Excerpted text:

# Can I modify the singular values of a matrix in order to get a negative eigenvalue?

Let $A \in \mathbb{R}^{n \times n}$ be a real nonsymmetric matrix with eigenvalues $\left\{\lambda_i : i=1..n\right\}$ with positive real part $\Re(\lambda_i) > 0$ $\forall i=1..n$

Let $A=U\Sigma V^T$ be the singular value decomposition of $A$ with singular values $\left\{\sigma_i : i=1..n\right\}$, $\sigma_i>0$.

Let $\Sigma'$ be a diagonal matrix with a different set of singular values $\left\{\sigma_i' : i=1..n\right\}$, $\sigma_i'>0$ and let $\left\{\lambda_i' : i=1..n\right\}$ be the eigenvalues of $A'= U\Sigma' V^T$.

Is there a set $\left\{\sigma_i' : i=1..n\right\}$ such that there is at least one $\lambda_i'$ with negative real part $\Re(\lambda_i) < 0$?

Not necessarily. For example, consider $$A = \pmatrix{\cos(\theta) & -\sin(\theta)\cr \sin(\theta) & \cos(\theta)}$$ with eigenvalues $e^{\pm i \theta}$ having positive real part if $-\pi/2 < \theta < \pi/2$.

Information supplied:
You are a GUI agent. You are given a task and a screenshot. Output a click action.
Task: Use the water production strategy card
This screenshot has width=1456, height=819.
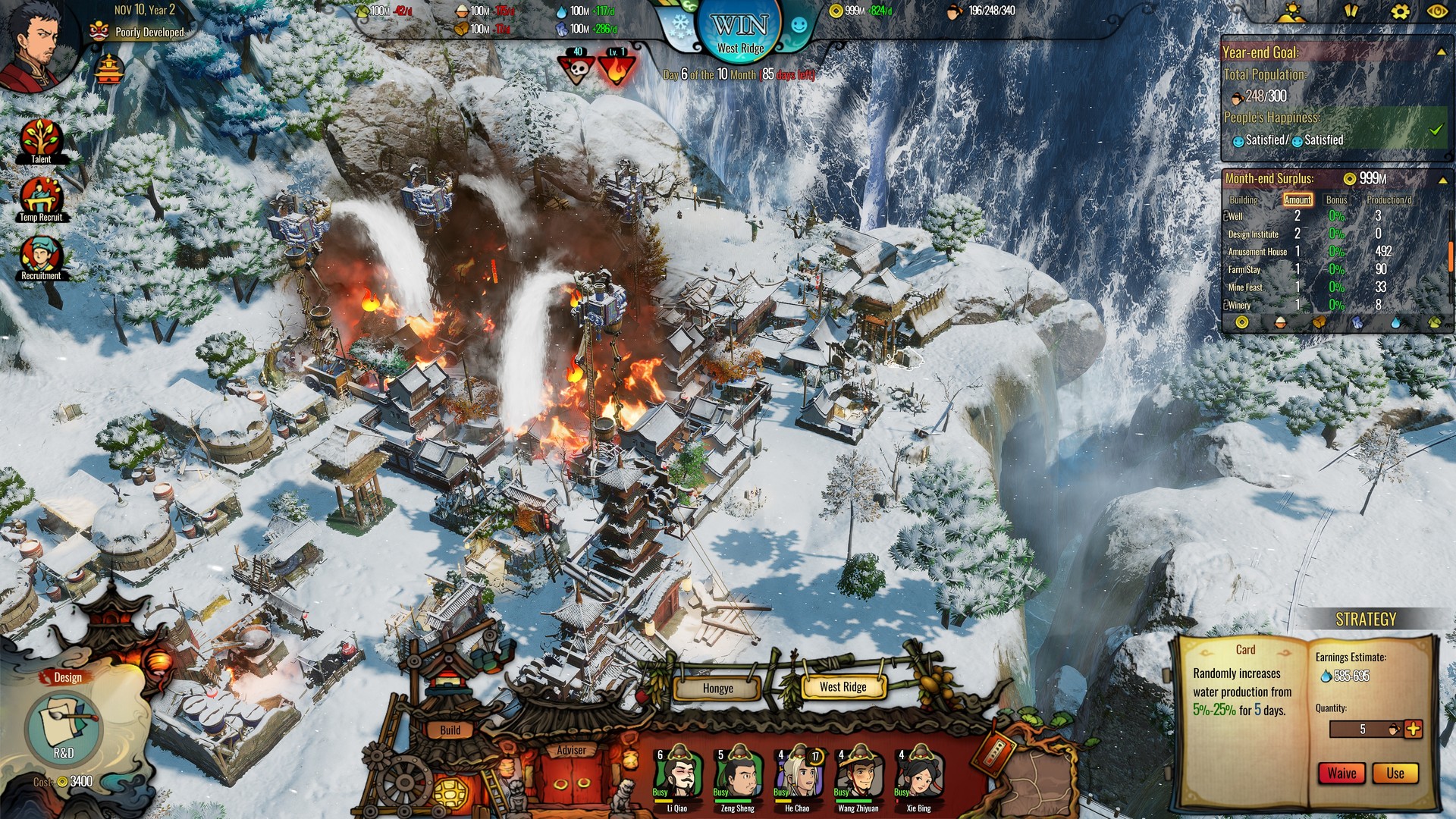point(1395,773)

Brief:
Turn the paragraph beginning "Not necessarily." in the singular-value text above into a short list that keeps its main facts.

Answer below:
- Answer: not necessarily.
- Example: $A = \pmatrix{\cos(\theta) & -\sin(\theta)\cr \sin(\theta) & \cos(\theta)}$
- Eigenvalues: $e^{\pm i \theta}$
- These have positive real part when $-\pi/2 < \theta < \pi/2$.